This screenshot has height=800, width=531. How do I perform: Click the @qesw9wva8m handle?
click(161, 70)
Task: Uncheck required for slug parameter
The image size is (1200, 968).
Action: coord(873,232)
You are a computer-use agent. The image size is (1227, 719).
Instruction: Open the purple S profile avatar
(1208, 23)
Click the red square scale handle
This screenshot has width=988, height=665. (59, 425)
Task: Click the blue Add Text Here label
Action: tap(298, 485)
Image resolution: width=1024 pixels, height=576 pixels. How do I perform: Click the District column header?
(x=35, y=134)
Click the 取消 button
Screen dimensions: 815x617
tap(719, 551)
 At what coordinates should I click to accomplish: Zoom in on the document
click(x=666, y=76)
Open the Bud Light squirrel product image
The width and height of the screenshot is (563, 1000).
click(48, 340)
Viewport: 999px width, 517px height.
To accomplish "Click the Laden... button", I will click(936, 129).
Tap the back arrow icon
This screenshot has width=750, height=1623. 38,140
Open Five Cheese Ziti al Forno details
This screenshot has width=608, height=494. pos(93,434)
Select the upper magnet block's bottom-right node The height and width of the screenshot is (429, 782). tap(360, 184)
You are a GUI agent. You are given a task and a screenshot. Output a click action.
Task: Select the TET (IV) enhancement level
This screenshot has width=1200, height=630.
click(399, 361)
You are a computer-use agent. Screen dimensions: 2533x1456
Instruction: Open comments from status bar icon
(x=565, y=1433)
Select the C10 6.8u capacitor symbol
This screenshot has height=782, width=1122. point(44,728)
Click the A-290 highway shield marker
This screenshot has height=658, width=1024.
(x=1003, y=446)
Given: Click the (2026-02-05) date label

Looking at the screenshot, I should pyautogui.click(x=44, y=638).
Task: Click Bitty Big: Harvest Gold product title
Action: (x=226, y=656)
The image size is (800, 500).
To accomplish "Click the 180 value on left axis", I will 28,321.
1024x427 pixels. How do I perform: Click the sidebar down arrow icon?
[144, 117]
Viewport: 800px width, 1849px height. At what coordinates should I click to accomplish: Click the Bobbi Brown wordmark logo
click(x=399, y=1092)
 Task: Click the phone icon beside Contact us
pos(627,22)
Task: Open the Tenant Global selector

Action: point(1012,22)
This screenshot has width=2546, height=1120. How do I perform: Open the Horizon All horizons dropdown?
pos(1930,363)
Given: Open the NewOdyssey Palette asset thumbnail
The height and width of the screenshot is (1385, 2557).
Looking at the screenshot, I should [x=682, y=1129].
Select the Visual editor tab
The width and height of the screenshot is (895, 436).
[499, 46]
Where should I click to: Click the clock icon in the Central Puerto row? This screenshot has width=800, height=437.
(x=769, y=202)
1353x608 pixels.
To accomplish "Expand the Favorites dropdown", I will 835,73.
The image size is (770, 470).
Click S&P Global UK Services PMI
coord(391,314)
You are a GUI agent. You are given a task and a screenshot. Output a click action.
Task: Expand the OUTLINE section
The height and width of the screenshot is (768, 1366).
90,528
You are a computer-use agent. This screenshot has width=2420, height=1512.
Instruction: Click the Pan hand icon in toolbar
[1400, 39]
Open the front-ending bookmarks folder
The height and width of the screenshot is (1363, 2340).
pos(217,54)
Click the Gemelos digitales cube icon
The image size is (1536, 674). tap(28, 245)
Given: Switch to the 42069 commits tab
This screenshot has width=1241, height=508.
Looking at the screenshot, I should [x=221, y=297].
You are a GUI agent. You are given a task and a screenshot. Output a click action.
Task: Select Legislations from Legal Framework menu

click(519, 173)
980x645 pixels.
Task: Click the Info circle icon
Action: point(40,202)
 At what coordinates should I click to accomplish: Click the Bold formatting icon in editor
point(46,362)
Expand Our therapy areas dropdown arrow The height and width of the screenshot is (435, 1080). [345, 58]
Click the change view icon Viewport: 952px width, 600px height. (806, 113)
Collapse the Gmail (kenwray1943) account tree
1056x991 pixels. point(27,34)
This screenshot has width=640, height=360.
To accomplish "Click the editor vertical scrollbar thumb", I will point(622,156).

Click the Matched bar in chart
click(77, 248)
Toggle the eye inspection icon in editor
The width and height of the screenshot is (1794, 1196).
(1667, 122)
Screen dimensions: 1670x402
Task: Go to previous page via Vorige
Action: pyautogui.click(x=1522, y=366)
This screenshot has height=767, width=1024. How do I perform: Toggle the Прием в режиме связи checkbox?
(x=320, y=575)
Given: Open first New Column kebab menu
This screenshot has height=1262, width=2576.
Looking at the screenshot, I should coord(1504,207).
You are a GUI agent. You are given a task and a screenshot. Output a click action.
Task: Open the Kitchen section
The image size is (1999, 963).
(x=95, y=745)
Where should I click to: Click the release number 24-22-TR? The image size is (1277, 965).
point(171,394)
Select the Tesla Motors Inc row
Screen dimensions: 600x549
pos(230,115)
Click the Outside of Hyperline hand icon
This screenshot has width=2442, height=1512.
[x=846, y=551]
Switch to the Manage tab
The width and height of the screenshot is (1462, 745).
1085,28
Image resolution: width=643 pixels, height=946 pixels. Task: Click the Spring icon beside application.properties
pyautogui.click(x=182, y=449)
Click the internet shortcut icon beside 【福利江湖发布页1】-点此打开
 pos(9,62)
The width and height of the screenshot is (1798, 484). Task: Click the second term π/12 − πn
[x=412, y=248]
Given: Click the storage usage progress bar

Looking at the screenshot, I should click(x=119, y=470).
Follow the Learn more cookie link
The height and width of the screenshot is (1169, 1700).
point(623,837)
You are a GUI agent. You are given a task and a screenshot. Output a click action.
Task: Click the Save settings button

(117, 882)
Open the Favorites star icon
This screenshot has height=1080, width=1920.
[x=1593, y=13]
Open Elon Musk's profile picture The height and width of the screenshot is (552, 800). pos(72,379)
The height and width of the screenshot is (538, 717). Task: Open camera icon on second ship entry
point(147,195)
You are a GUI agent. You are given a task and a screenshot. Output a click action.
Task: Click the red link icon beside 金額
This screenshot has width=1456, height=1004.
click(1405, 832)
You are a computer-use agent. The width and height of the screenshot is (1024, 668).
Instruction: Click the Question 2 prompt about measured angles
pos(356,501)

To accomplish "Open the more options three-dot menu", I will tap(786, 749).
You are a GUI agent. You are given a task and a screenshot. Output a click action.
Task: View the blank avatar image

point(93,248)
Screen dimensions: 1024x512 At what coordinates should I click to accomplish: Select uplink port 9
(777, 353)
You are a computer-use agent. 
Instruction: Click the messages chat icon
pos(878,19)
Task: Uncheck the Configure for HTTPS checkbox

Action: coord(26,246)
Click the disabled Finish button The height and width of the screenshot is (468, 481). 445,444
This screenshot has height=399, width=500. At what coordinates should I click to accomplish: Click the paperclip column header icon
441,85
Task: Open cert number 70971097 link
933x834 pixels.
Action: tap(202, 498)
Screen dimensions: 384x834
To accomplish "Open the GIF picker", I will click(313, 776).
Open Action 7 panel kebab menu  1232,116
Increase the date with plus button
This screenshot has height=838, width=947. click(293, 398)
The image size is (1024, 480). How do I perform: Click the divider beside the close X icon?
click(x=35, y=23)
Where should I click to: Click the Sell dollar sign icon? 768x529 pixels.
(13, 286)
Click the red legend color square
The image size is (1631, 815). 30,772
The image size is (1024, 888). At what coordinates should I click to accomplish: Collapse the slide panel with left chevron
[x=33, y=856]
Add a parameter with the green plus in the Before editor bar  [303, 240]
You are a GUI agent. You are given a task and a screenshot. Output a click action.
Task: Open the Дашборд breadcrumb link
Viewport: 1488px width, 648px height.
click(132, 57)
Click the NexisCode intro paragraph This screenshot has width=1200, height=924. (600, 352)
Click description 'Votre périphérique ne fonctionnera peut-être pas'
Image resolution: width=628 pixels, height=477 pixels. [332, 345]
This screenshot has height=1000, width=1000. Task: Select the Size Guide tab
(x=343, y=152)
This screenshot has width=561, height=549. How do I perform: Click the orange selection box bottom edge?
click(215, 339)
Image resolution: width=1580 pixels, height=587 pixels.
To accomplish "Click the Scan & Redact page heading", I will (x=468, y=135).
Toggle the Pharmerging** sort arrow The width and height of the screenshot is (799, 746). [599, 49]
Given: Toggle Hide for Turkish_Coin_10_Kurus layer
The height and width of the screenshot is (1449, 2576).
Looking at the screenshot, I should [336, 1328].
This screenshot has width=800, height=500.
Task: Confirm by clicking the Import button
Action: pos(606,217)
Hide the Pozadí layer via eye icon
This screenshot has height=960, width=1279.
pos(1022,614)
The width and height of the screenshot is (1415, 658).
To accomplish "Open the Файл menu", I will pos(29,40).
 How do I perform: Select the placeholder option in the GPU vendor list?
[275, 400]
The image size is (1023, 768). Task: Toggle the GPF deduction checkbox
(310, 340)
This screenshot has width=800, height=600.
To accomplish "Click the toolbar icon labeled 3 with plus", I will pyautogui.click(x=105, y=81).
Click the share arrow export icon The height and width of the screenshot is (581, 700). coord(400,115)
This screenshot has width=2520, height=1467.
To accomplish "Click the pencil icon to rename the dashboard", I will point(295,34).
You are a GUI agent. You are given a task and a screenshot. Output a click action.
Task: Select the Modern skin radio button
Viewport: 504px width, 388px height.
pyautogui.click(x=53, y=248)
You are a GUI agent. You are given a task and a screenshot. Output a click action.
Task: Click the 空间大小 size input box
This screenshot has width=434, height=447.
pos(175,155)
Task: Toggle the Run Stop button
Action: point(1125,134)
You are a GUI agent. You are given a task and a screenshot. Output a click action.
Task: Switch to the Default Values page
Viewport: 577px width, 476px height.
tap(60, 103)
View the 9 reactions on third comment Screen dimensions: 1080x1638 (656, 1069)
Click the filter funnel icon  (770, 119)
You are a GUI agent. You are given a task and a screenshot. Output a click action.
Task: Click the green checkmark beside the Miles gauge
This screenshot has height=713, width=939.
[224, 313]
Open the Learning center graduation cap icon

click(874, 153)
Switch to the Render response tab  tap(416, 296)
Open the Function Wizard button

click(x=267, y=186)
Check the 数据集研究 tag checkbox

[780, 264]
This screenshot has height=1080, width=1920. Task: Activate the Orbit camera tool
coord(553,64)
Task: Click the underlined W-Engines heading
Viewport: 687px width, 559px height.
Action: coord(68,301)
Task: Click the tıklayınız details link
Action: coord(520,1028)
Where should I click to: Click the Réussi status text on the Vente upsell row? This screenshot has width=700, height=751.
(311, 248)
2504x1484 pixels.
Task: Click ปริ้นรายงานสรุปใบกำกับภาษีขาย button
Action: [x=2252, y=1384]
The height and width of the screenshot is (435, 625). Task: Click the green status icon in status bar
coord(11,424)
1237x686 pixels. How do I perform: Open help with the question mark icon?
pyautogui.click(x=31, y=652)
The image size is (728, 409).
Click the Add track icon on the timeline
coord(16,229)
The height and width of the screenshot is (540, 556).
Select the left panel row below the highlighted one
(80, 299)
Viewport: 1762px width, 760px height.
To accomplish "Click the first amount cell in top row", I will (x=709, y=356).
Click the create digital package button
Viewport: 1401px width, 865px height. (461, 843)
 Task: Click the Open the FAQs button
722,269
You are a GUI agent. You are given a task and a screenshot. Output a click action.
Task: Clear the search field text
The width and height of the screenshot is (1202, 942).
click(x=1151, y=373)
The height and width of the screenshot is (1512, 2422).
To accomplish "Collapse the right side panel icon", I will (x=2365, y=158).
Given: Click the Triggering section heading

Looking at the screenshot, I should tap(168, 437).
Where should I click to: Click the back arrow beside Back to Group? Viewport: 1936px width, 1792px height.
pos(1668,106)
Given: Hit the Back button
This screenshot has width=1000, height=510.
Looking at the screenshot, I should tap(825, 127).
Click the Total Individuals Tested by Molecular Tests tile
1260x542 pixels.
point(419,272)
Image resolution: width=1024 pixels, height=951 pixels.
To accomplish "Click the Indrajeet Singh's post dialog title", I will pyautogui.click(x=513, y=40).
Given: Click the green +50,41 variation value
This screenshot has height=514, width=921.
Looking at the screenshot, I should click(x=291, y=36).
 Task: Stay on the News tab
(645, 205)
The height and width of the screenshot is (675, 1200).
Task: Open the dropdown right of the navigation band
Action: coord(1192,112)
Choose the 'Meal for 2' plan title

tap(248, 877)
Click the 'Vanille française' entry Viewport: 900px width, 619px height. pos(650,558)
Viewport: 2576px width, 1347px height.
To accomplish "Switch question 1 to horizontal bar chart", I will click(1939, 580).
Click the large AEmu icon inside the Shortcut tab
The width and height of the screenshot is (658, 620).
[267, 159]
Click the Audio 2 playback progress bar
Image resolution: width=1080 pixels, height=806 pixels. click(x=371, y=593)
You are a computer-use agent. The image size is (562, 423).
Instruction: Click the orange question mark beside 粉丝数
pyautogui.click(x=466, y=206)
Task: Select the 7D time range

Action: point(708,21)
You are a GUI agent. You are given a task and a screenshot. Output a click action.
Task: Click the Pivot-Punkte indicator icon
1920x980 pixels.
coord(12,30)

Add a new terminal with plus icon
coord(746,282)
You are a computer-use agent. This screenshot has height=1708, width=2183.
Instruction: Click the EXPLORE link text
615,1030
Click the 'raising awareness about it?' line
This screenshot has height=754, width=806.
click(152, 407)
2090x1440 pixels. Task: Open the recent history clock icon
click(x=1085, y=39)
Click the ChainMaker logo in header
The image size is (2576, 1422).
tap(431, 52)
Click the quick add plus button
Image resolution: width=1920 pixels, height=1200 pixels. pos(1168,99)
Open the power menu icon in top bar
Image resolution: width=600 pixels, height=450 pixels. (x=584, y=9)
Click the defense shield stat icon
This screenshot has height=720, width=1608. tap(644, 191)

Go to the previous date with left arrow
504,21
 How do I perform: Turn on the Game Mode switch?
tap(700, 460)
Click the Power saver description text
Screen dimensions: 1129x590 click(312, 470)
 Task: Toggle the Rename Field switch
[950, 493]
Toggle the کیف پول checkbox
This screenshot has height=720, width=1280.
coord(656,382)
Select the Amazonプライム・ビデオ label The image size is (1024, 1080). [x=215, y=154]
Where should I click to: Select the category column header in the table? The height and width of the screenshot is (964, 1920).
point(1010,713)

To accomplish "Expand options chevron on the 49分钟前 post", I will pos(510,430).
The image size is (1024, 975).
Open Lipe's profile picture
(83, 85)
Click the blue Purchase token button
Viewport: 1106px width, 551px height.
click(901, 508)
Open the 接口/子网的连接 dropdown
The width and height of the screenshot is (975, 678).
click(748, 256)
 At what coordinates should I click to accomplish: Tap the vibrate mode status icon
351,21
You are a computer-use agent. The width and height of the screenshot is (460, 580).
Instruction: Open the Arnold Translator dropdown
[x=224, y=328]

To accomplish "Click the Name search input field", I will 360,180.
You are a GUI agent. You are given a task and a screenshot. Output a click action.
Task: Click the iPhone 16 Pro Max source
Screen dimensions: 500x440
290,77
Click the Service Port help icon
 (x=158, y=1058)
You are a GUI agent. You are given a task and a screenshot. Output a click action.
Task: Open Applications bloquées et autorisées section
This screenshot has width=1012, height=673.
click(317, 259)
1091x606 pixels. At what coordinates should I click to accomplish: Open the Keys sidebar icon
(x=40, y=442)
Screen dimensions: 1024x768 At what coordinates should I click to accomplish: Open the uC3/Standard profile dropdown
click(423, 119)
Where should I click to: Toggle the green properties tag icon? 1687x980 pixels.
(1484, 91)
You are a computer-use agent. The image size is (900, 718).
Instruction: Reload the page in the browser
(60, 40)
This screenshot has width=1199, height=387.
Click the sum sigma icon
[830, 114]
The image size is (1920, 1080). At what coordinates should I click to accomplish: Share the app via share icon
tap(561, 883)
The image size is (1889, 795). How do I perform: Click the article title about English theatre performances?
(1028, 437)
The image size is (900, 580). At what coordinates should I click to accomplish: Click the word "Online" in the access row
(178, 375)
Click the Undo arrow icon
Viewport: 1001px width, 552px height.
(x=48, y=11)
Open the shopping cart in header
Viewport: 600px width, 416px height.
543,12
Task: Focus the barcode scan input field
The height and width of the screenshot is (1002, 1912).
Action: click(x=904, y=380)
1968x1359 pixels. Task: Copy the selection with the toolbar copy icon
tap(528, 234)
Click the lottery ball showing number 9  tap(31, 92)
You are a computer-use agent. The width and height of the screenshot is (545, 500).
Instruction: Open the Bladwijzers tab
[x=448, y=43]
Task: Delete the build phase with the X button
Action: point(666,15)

★ ★ ★ ★ ★ ★ ★

## [EXERCISE REQUIREMENTS]
Please pull out every line of the material above that contains the string "dimensions", and list those lines with nothing added.

## [EXERCISE RESULT]
Screen dimensions: 815x617
You are a computer-use agent. Screen dimensions: 2533x1456
Screen dimensions: 1670x402
Screen dimensions: 600x549
Screen dimensions: 1024x512 At what coordinates should I click to accomplish: Select uplink port 9
Screen dimensions: 384x834
View the 9 reactions on third comment Screen dimensions: 1080x1638 (656, 1069)
Screen dimensions: 1129x590 click(312, 470)
Screen dimensions: 500x440
Screen dimensions: 1024x768 At what coordinates should I click to accomplish: Open the uC3/Standard profile dropdown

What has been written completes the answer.